On Fri, 20 May 2005 13:51:55 -0500, Todd Burch <[EMAIL PROTECTED]>
wrote:

>...
>IBM, by implementing this, will not have "broken" anything.  Your s/360
>program that is runing today from JCL is expecting no more than 100 bytes.
>Fine.  Why would you pass 64K bytes to a program that is expecting a max
of
>100?  If you do, you've broken it, not IBM.
>...

Technically true but effectively false.
It doesn't much matter who was right when production applications die.

I assume a JCL error is produced if you create a parm larger than 100
bytes.  (Either that or the data is just struncated.)  Change the parm
behavior and instead of a JCL error you get abends or incorrect execution
of some programs.  A change in program behavior with no change to the
program (whose source may have been lost 13 years ago).

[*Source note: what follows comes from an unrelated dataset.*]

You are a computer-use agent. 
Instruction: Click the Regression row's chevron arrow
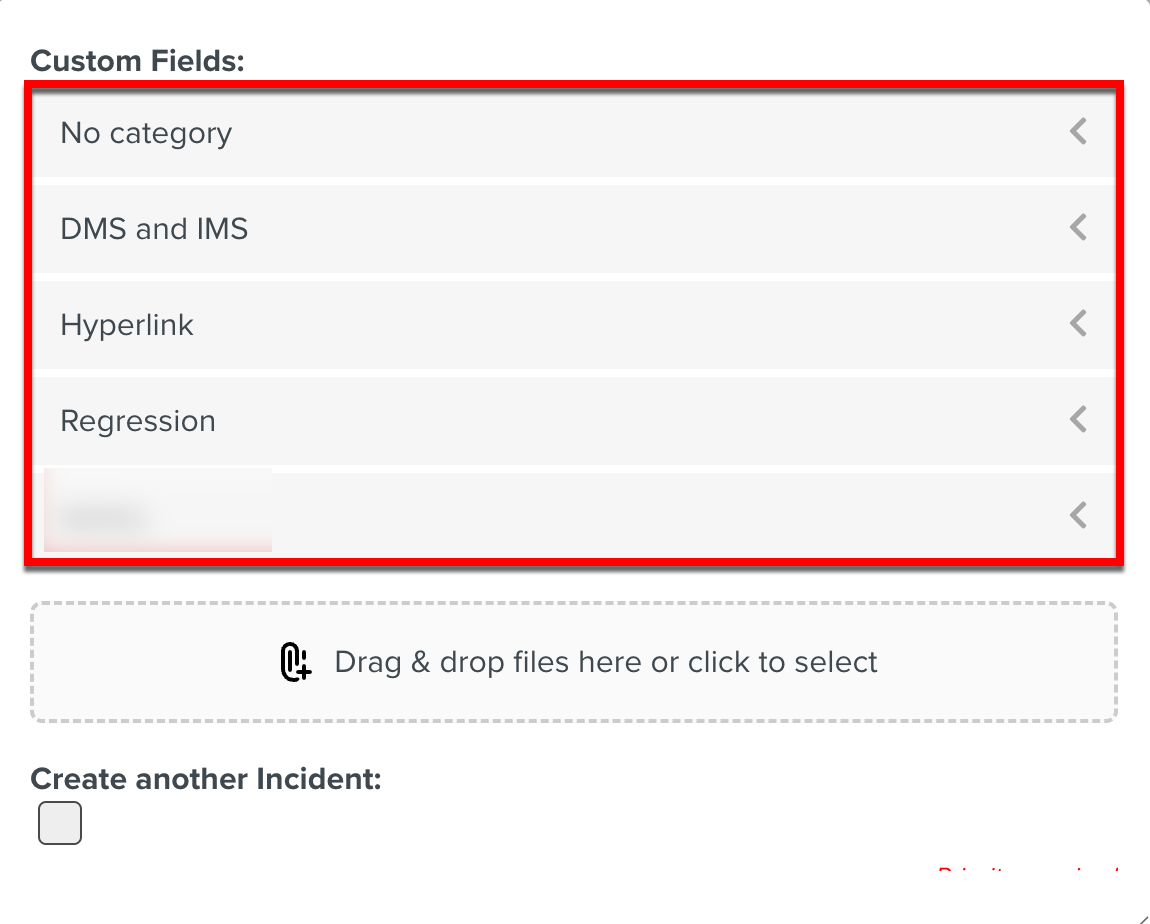pos(1078,420)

Late night phone calls to support people who've never heard of the dying
programs.  Late night phone calls to the system programmers supporting the
recently upgraded MVS.  Lots of finger pointing.  Everything is someone
else's problem.  All parts are Broken As Designed because nothing
prevented the problem.

All because of a finger check no longer causes a JCL error.

IBM should be praised for approaching this cautiously, and is looking
for a solution with the least negative effect.